Content starts

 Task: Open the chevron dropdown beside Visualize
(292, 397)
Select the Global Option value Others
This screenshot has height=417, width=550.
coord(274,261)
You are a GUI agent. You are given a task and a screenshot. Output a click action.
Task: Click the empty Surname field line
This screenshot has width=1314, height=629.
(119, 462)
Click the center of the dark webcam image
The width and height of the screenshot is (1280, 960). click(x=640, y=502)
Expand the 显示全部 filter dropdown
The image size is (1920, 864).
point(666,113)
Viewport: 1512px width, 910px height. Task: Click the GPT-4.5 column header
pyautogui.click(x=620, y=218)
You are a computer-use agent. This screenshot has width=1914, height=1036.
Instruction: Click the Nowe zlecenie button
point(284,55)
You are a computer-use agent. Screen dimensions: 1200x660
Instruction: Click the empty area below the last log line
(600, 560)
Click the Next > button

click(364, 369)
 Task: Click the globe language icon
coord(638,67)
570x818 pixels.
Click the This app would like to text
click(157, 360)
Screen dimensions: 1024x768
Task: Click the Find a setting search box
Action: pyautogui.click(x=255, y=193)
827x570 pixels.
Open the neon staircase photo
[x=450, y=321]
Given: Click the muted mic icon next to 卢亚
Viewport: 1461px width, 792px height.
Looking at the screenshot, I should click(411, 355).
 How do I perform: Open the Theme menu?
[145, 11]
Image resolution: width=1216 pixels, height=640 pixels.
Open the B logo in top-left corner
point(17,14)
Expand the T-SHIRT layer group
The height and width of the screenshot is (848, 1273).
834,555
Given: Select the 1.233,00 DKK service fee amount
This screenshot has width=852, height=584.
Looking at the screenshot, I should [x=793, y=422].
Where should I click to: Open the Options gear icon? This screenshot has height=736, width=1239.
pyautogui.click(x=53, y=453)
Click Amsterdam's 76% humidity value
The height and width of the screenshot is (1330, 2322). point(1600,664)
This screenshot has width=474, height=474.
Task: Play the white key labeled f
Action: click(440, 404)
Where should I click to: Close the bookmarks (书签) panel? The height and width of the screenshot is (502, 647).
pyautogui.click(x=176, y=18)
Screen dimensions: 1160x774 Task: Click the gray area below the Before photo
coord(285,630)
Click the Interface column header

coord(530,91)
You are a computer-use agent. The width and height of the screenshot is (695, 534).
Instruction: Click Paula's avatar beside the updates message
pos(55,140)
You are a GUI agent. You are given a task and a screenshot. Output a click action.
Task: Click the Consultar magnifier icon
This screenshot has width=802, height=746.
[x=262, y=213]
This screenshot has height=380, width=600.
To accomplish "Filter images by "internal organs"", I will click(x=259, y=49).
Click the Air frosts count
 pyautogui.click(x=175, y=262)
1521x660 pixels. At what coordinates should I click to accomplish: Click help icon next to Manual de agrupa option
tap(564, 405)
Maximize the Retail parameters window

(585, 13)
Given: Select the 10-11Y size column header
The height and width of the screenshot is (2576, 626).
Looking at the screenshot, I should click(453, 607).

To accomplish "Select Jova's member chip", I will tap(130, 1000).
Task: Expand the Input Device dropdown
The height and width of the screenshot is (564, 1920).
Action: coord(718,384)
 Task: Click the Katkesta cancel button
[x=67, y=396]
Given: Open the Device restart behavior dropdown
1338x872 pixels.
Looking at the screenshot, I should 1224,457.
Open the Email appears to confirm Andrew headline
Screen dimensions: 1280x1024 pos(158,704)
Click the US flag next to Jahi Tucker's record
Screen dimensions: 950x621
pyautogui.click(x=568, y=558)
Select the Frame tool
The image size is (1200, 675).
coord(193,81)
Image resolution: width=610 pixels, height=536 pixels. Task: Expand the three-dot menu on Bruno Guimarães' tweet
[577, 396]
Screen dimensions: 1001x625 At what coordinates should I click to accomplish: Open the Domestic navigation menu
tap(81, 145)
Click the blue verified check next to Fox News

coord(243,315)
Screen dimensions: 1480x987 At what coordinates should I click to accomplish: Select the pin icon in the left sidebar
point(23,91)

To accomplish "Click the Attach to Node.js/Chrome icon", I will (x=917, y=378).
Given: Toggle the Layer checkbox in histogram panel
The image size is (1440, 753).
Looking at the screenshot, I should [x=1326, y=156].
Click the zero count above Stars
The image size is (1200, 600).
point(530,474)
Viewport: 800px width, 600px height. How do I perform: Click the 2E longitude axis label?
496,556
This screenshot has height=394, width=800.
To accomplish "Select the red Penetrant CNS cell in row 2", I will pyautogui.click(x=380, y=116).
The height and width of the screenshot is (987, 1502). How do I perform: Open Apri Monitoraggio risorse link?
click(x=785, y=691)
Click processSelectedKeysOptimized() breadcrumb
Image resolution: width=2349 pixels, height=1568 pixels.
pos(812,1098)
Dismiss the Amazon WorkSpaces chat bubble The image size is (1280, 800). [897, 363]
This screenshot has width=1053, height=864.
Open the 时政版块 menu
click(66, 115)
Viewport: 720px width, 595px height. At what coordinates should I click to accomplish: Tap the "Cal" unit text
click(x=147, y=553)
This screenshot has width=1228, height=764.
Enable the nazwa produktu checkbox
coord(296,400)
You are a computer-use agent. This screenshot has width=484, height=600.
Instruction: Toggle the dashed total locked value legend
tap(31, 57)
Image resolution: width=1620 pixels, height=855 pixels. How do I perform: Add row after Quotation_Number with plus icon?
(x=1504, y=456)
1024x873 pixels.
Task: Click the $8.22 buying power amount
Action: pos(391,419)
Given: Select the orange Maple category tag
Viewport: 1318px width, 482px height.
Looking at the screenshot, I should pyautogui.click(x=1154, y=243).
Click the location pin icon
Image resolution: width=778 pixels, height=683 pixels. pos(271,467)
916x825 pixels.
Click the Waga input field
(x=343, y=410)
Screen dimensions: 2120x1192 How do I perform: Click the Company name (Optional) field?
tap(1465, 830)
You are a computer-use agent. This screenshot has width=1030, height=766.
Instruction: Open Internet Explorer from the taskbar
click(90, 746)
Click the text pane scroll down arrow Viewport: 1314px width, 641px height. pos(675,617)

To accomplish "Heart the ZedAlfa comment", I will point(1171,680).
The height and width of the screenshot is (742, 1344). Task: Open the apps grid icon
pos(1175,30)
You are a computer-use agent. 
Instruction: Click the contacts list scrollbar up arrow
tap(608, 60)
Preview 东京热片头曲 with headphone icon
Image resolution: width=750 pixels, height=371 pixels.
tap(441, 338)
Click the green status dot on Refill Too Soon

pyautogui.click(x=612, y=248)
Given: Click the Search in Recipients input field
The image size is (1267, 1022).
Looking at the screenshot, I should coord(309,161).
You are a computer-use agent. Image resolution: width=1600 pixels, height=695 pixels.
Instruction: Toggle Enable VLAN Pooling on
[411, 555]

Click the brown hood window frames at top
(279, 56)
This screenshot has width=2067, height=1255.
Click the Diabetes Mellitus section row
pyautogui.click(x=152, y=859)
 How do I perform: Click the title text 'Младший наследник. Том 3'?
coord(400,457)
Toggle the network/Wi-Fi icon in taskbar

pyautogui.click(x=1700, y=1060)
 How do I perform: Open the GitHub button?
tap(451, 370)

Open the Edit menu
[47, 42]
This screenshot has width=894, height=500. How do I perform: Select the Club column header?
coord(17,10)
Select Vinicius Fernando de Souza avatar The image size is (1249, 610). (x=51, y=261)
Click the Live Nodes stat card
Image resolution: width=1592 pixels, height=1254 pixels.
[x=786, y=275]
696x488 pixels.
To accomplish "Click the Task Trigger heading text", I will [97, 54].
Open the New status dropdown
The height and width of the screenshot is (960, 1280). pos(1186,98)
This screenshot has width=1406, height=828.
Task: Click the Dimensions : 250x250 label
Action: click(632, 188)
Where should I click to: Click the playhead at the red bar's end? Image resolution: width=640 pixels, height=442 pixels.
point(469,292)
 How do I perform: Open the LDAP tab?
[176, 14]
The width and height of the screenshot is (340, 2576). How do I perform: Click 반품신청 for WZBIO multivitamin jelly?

Content ends

- The problem
Take each line of the material above that holds the string "Device" and copy it.

- Written solution
Task: Expand the Input Device dropdown
Given: Open the Device restart behavior dropdown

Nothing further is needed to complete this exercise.